Max Guichard, président du groupe communiste est intervenu:

« Il nous est proposé ici de voter une Charte tentant d’encadrer les usages des opérateurs qui aujourd’hui inondent nos communes de vélos, trottinettes ou scooters en libre-service.
Nous sommes aujourd’hui confrontés à l’ubérisation de nos villes qu’on veut nous vendre comme un progrès, et l’étape ultime de la liberté alors que ce n’est que l’étape ultime du libéralisme sauvage s’affranchissant de toutes les règles publiques et de droit du travail.


Les débats qui ont eu lieu dans les commissions font apparaître l’émoi, la colère mais aussi l’impuissance des élus face à ce nouveau phénomène, face à la libre entreprise, la concurrence libre et non faussée, encouragée par certains ici, et qui se matérialise par l’ubérisation sans cadre, sans règle au nom de la liberté de certains contre celles des autres.

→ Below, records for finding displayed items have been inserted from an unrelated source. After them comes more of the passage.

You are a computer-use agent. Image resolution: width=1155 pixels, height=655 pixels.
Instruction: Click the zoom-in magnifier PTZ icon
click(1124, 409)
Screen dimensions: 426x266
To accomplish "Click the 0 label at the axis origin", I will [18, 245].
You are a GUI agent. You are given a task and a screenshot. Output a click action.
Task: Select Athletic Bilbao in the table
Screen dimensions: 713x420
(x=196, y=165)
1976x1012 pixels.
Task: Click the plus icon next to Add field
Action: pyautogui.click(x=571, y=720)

Les plateformes de livraison de repas comme Deliveroo, ont piétiné les droits élémentaires des salariés. Airbnbb a réduit l’offre de logements notamment pour nos étudiants, et le freefloating percute aujourd’hui nos offres publiques de VCUB et envahit nos espaces publics sans contribuer à leur aménagement.
Le constat est sévère mais aujourd’hui tout le monde semble unanime sur les excès de telles pratiques. L’élaboration de cette Charte montre la difficulté de contraindre ces grands groupes qui ont fait du non-droit un modèle économique.

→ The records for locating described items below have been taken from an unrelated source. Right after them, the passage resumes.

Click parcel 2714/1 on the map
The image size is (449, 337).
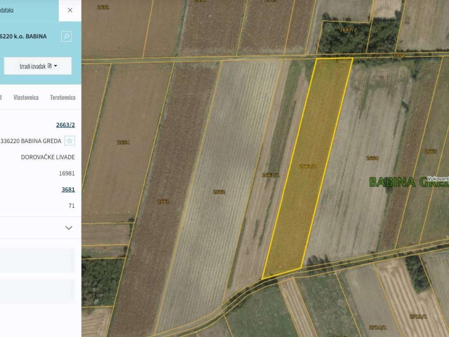pyautogui.click(x=377, y=327)
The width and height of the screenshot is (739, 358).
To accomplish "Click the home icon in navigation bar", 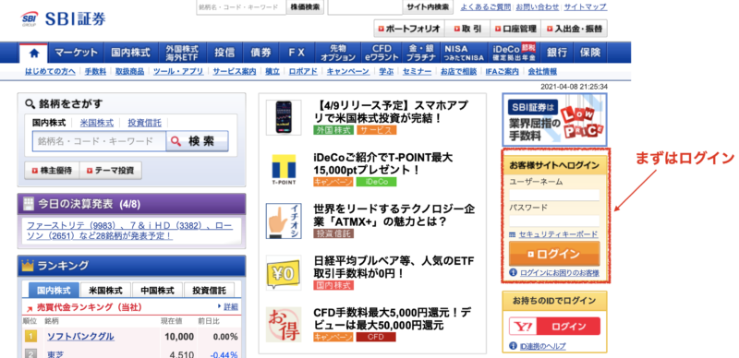I will click(x=33, y=53).

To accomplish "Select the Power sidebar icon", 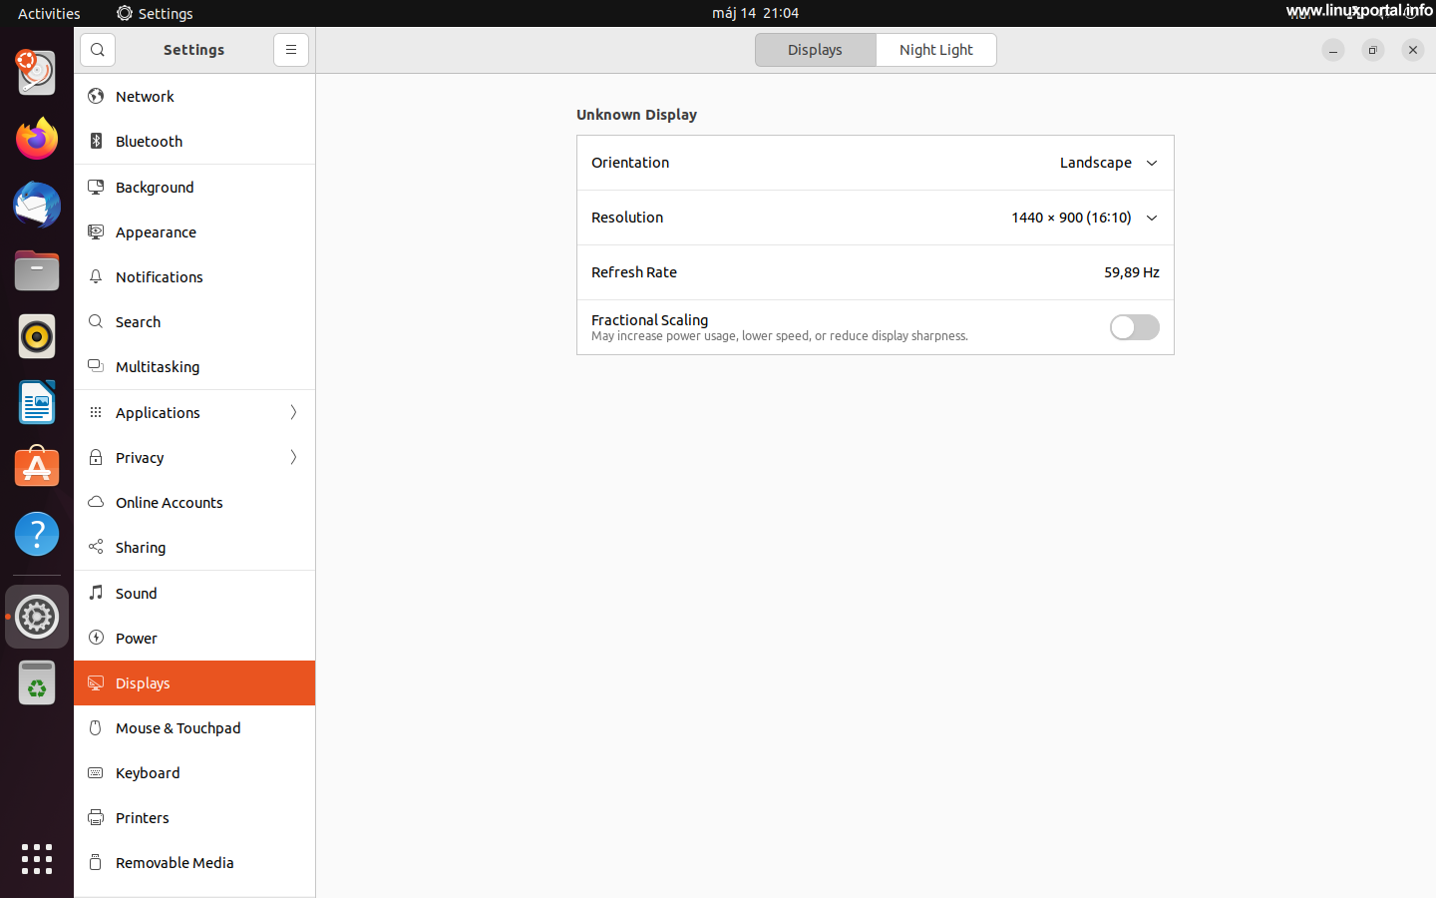I will pos(96,638).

Voilà aujourd’hui ce que permet le système capitaliste poussé à son paroxysme. Nous sommes heureux de voir que nombreux ici ont pu protester en commission sur les dérives que permettent notre système économique ultra libéralisé et mondialisé.

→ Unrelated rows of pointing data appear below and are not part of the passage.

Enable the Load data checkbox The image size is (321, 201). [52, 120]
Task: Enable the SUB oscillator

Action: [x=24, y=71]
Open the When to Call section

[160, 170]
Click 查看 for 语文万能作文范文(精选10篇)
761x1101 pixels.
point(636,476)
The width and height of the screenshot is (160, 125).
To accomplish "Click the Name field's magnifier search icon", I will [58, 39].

Nous soutiendrons cette Charte qu’il faudra faire évoluer dans le temps.
Quelques remarques toutefois : Il n’est pas précisé de durée d’engagement avec les opérateurs, ni de clause de revoyure. Enfin, même si la loi Lom devrait préciser et modifier le code de la route en y introduisant notamment les règles d’usage pour les trottinettes et les nouveaux engins de déplacement de personne, il est important, en attendant, de définir les règles de circulation des trottinettes. La Charte ici présentée veut les brider à 25 km/h mais il faudrait également les interdire sur les trottoirs pour protéger les populations.
Enfin nous regrettons que ces nouvelles offres de mobilité privées viennent entrer en concurrence avec l’offre publique de VCUB de la Métropole sur laquelle notre établissement fait des efforts financiers importants en lien avec le plan vélo. Peut-être, à l’avenir faudra-t-il envisager d’introduire ces nouvelles formes de mobilité dans le cadre des négociations de la prochaine DSP transport, ou régie selon le choix qui sera fait.

Une réflexion sur « Une charte pour encadrer les dérives de l’ubérisation sur nos trottoirs.. »

  1. Vous parlez concurrence, capitalisme sauvage, oui bien sûr.
    Mais quelle est la place du piéton à Bordeaux ? Inexistante !
    La rue Maucoudinat (Quartier St-pierre) vient d’être restructurée (après deux ans de travaux subis par les riverains.) Au moins, nous avions de beaux trottoirs, larges, pratiques. Sauf que : depuis quelques semaines ont été mis en place des garages à vélo (grosses motos compris). Quant aux espace laissés vacants, ils sont squattés par les voitures qui trouvent là un parking gratuit bien commode. La mairie tarde à installer des pots. Il y a un réel mépris pour le piéton à Bordeaux. C’est pourquoi je me prononce clairement contre une charte qui ne règlera rien mais pour une interdiction des trottinettes, vespas, etc qui seule rendra au piéton sa souveraineté Une quelconque règlementation ne résoudra en rien les problèmes : ce serait sans compter sur les incivilités, les comportements grossiers des citoyens pour qui l’individualisme est devenu une façon de vivre . Ubérisation ? Moi je nomme ça déliquescence d’une société
    en plein marasme moral ; une société devenue complètement amorale.